Mother of Sons

Rowan and Kestrel using their spider powers
As usual, things are nutty in the birth advocacy world. It’s not worth going into the details, but recently, I was questioned by someone who basically said that because I was a mother of sons, not daughters, my birth advocacy work didn’t have the urgency that the work mothers of daughters had. You know, because my boys were never going to get subjected to what women here routinely do.

That part’s true. My sons will never be the direct physical victims of the physical, emotional, and mental abuse that passes for birth care in this country.

My sons, like their father before them, are likely to end up being helpless observers as the women they love are gutted like halibut. Woken up from a restless sleep in an uncomfortable chair to discover that other people have decided that it’s time to take your firstborn child by surgery. Completely discounted, completely marginalized, completely ignored. Here, put this surgical suit on; we’ll let you into the OR so you can see your wife’s intestines, smell her skin roasting when we do cautery, hold her hands when she starts convulsing, and have a moment of sheerest panic when we take the baby to the nursery; here, decide on a dime who needs your presence more, your helpless newborn or your helpless wife. Try really hard not to guilt yourself for either decision, but do so anyway.

My sons, like their father before them, will head home with a woman who underwent a surgery that everyone minimizes. Who is a shell of herself. Whose world was ripped apart and reassembled with vicodin and steri-strips. And they will be looking at between a year and as many years as the rest of her life, wondering when they get the woman they married back. And in the meantime, if she’s lucky, she’ll figure out that it’s the system, not her, and get her act together. If she’s not lucky, she’ll spend her days sitting in a rocker pulling on her hair, trying to figure out what’s wrong with her. Maybe she’ll get medicated, maybe she won’t. And my sons will be there, trying to deal with that and a newborn, and wondering where it all went wrong, and powerless to do a damn thing about it.

I have nothing to worry about. I’ll just be the mother in law, watching the impending train wreck, with no way to get in there and be useful to prevent … anything.

Friends… my urgency is huge. And there’s not nearly so much time as we think. In the time since advocacy groups began howling about the rate of cesareans, ours here in the US has skyrocketed from 5% to just over 31%. At that rate… by the time my sons are having children, my scenario is far more likely than the chance that the mother of their children will have a normal birth.

## Provided records:

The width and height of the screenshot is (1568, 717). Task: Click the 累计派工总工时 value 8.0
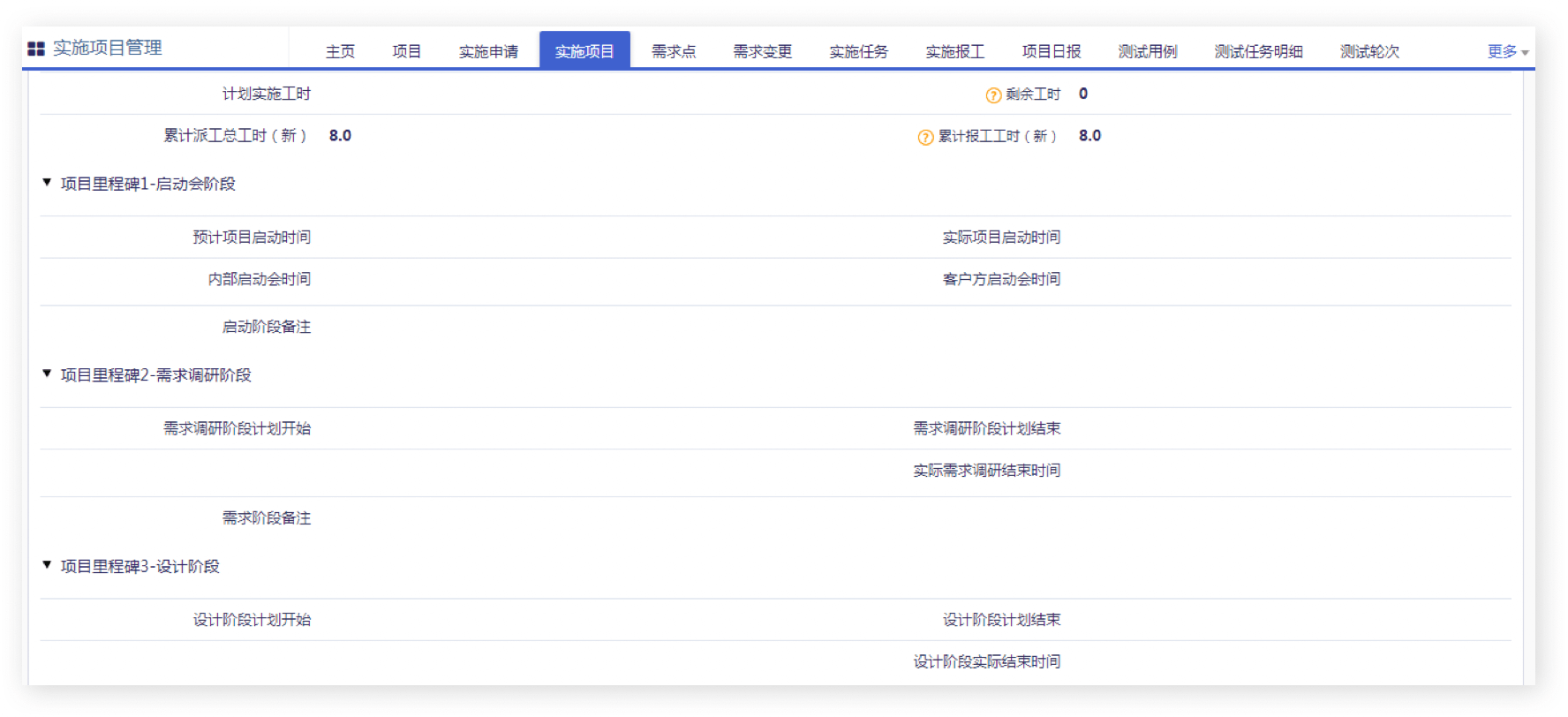(x=340, y=136)
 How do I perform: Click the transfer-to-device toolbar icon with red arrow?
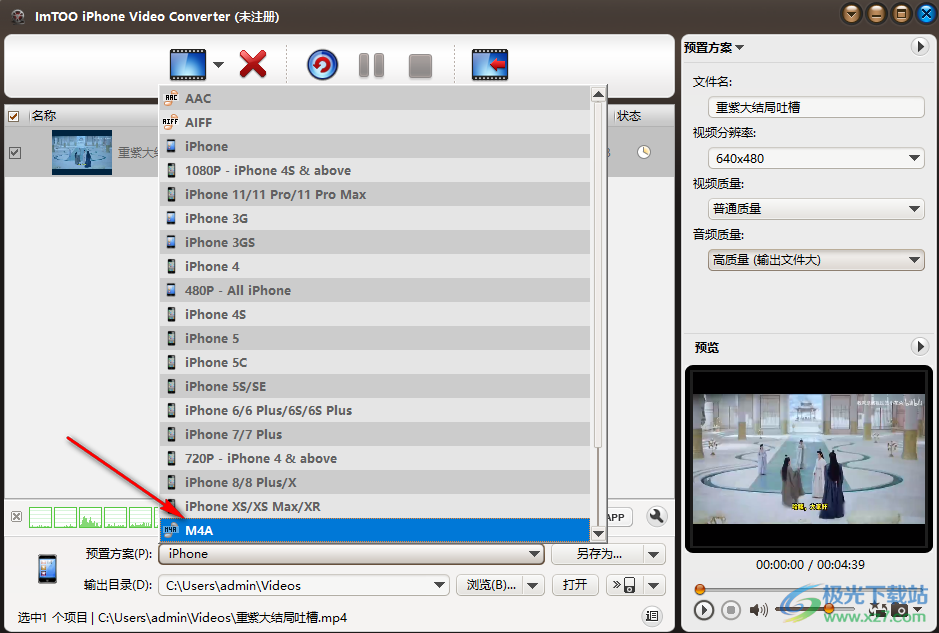pyautogui.click(x=489, y=64)
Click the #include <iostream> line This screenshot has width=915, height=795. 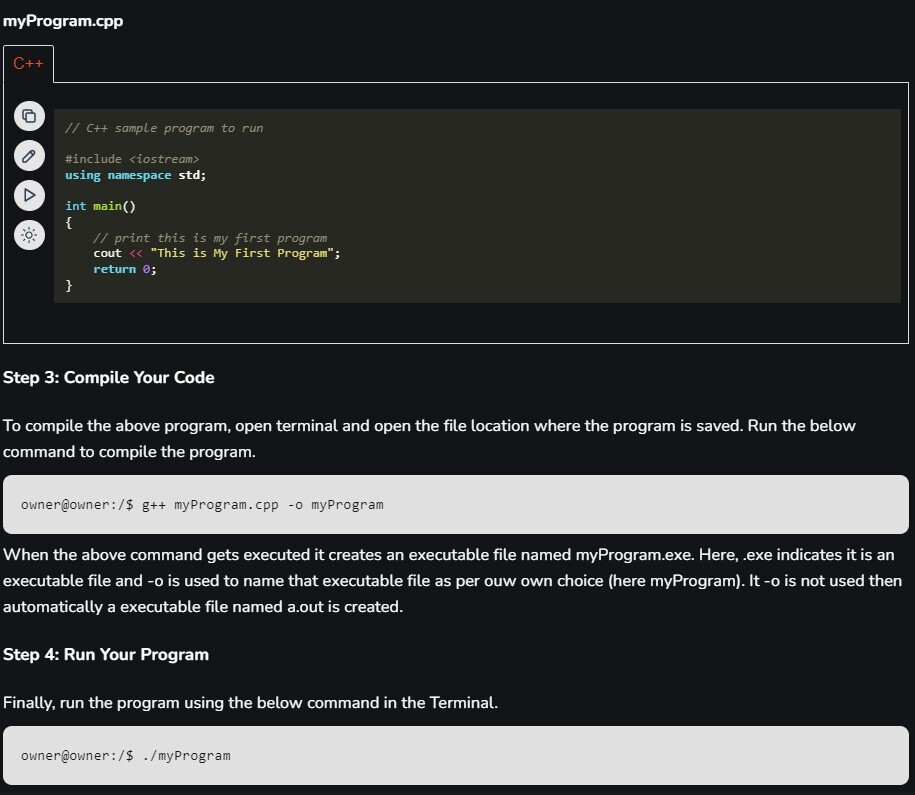coord(132,159)
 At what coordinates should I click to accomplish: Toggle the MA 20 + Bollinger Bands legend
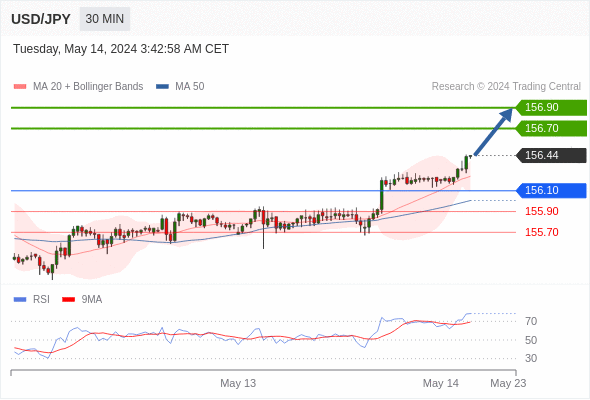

## Aim of the task:
Extend the essay on birth advocacy as a mother of sons, starting after its final sentence.

## Answer space:
I could get lucky. They could hook up with women who know the score, who know how to fight, who are strong enough to have a normal birth. And of course I wish that for them with all my heart. But you know… *I* didn’t know any better. And in the years I’ve been doing this birth advocacy thing, I have met all kinds of women who are the sorts of women who could love, cherish, and honor my sons, who didn’t know any better. Not the first time, at any rate. Sometimes not even the second or third, and by that point, the fight to birth normally is insanely difficult, and uphill every step of the way, in the snow, both directions. I can’t assume my boys will hook up with women who are birth advocates. I have to assume they’ll be normal women, having normal lives, who are unaware of the monster of US obstetrics.

I can pray that I’ll have a relationship with them based on respect and support, and that maybe if I’m lucky, I’ll have earned the right to be involved in their process. It does happen; I myself have a wonderful MiL. But I can’t assume that.

Which means that I have serious work to do, on behalf of all women. And there simply isn’t much time.

ElementalMom Apr 17th 2008 10:19 am Activism, Birth, Parenting, Tirades 2 Comments Trackback URI Comments RSS

2 Responses to “Mother of Sons”

  1. Angelaon 17 Apr 2008 at 7:40 pm link comment

    You are absolutely right–there isn’t enough time. Your description of what happened to our husbands breaks my heart into a million little pieces. Because it is exactly what happened, and it NEVER should have. I, too, was one of those women. I thought I had an idea of what I was getting myself into I thought I knew the score. Oh, how wrong I was.

    NOW I know the score. NOW I know better. But now it’s too late. And nobody seems to want to hear the message until they are part of the choir, singing at the top of her lungs right next to you and I. And even then…sometimes they don’t. Because their OB “saved” their life or their baby’s life.

    How do we get through to the “old” us-es? I believe it is the biggest issue we have to overcome at this point. Because once women truly get it, they can change the world one canceled OB appointment, one scheduled induction, one repeat cesarean at a time.

  2. Lindaon 27 Apr 2008 at 5:32 pm link comment

    Well said.

    Are you coming to the Life is Good conference? I’m going to be leading a discussion about birth issues, it would be awesome to have you there.